(Screenshot grounding data)
********************
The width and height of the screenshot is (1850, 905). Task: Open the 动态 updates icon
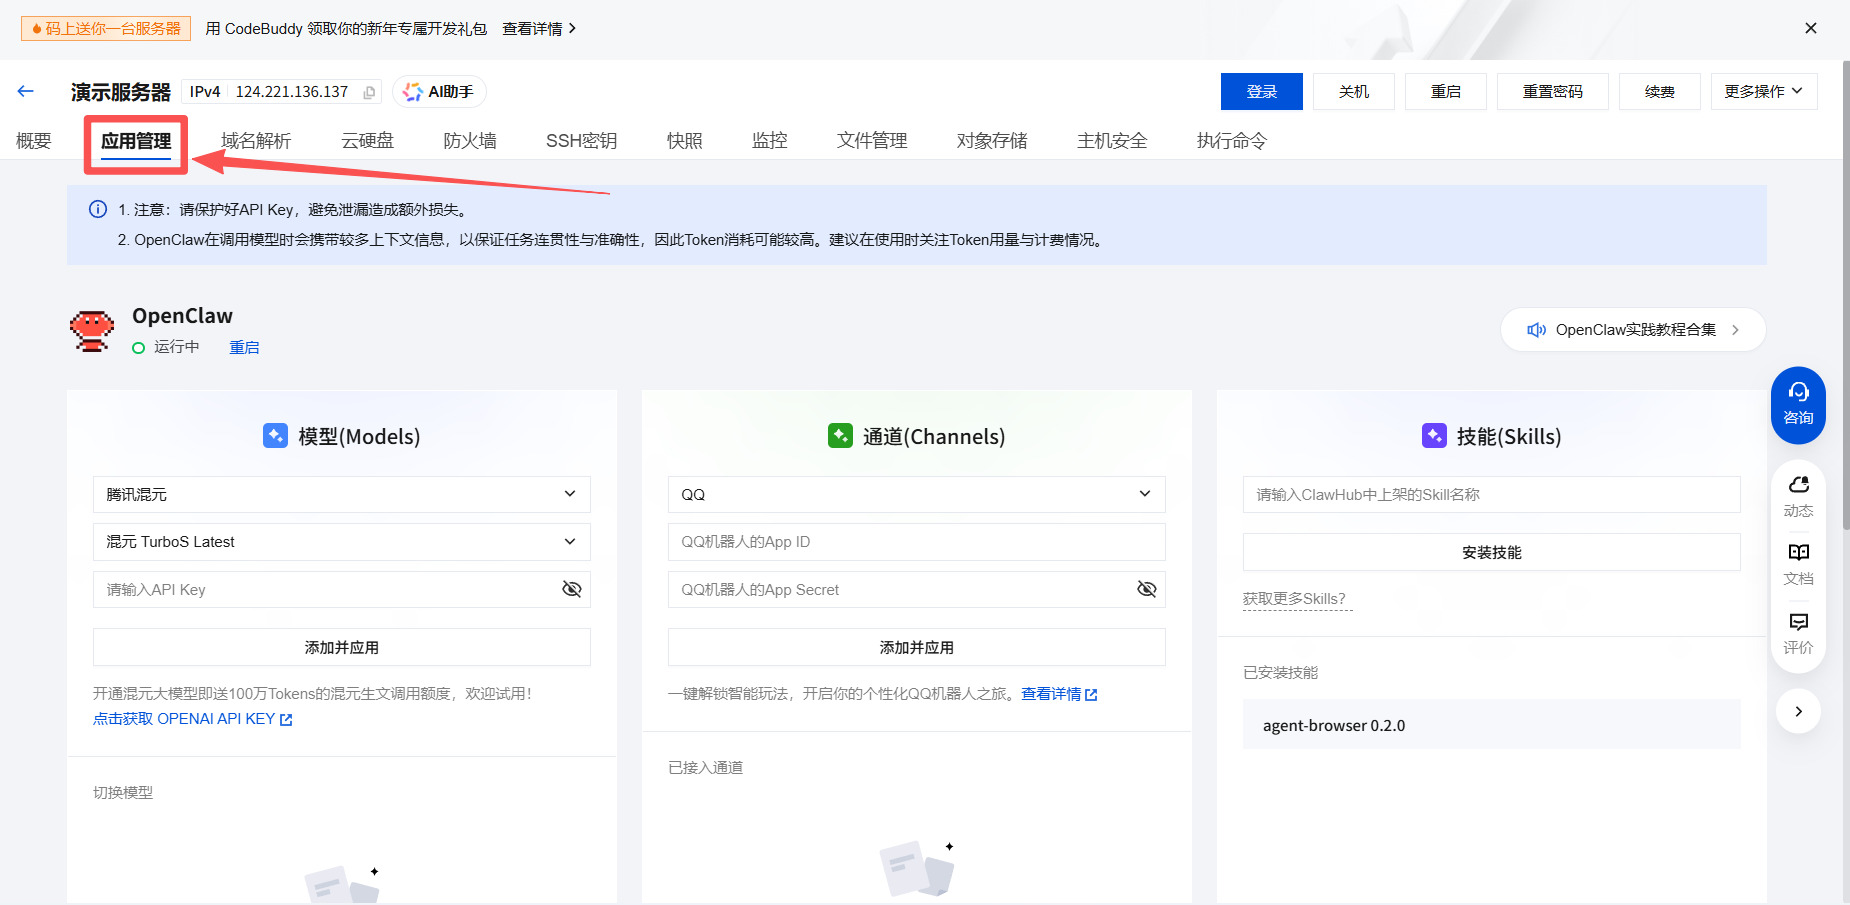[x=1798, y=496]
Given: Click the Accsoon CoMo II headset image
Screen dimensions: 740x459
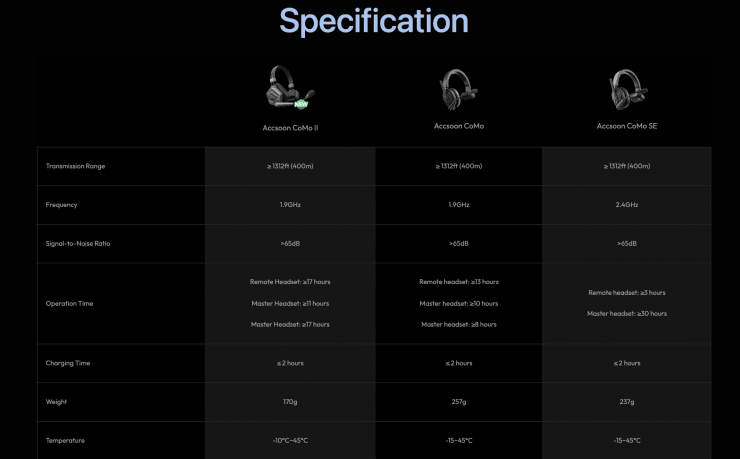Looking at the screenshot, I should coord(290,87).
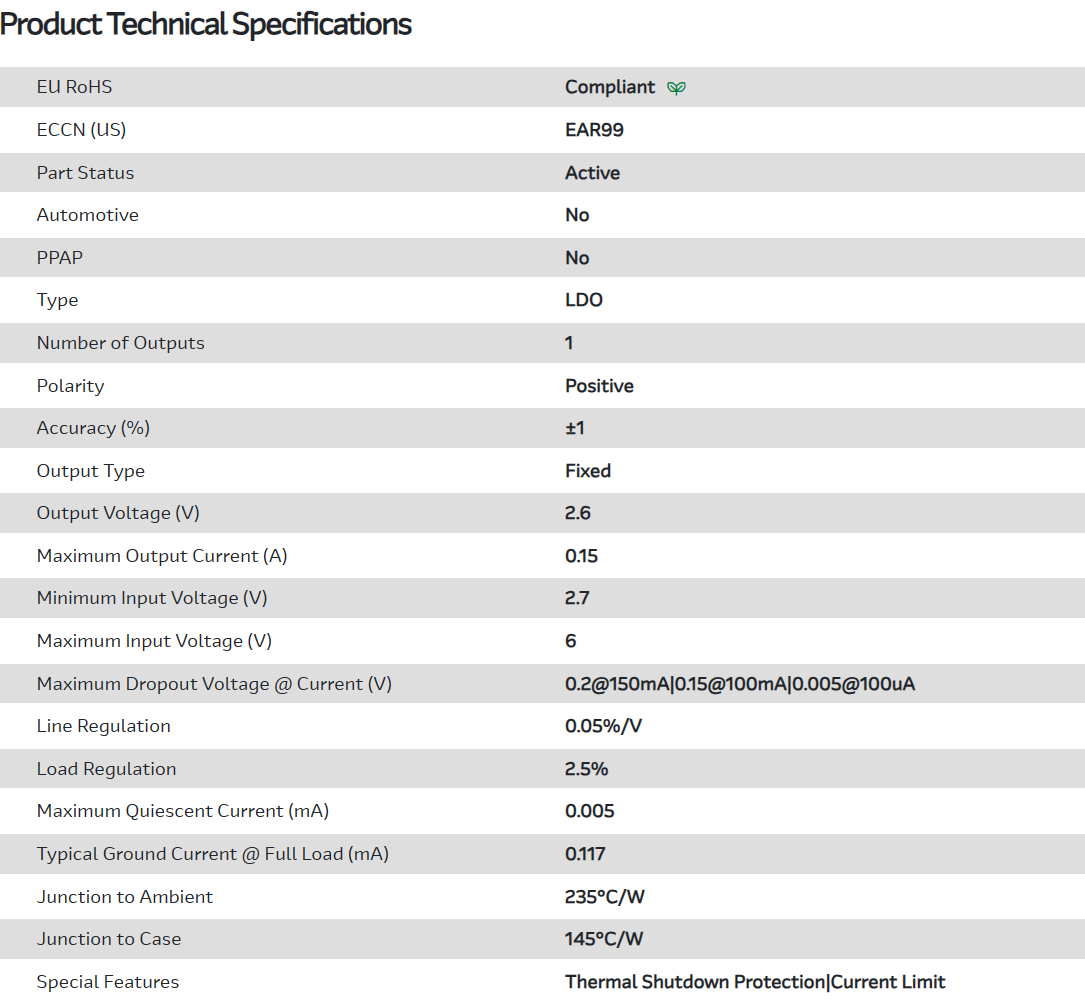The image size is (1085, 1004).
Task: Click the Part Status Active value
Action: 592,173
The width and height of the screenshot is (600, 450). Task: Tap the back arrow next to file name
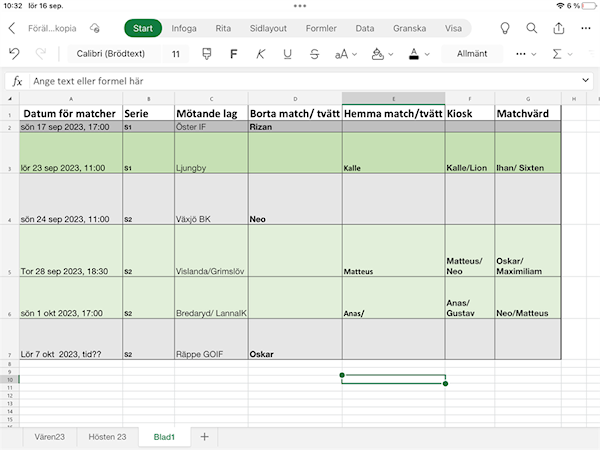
********************
What you need to do:
Set down the data above exactly as written. Omit the pictures.

Expected answer:
The width and height of the screenshot is (1850, 905). Task: Open the 动态 updates icon
[x=1798, y=496]
Given: Click the Accsoon CoMo II headset image
Screen dimensions: 740x459
Looking at the screenshot, I should coord(290,87).
The image size is (1085, 1004).
Task: Click the Part Status Active value
Action: 592,173
The width and height of the screenshot is (600, 450). Task: Tap the back arrow next to file name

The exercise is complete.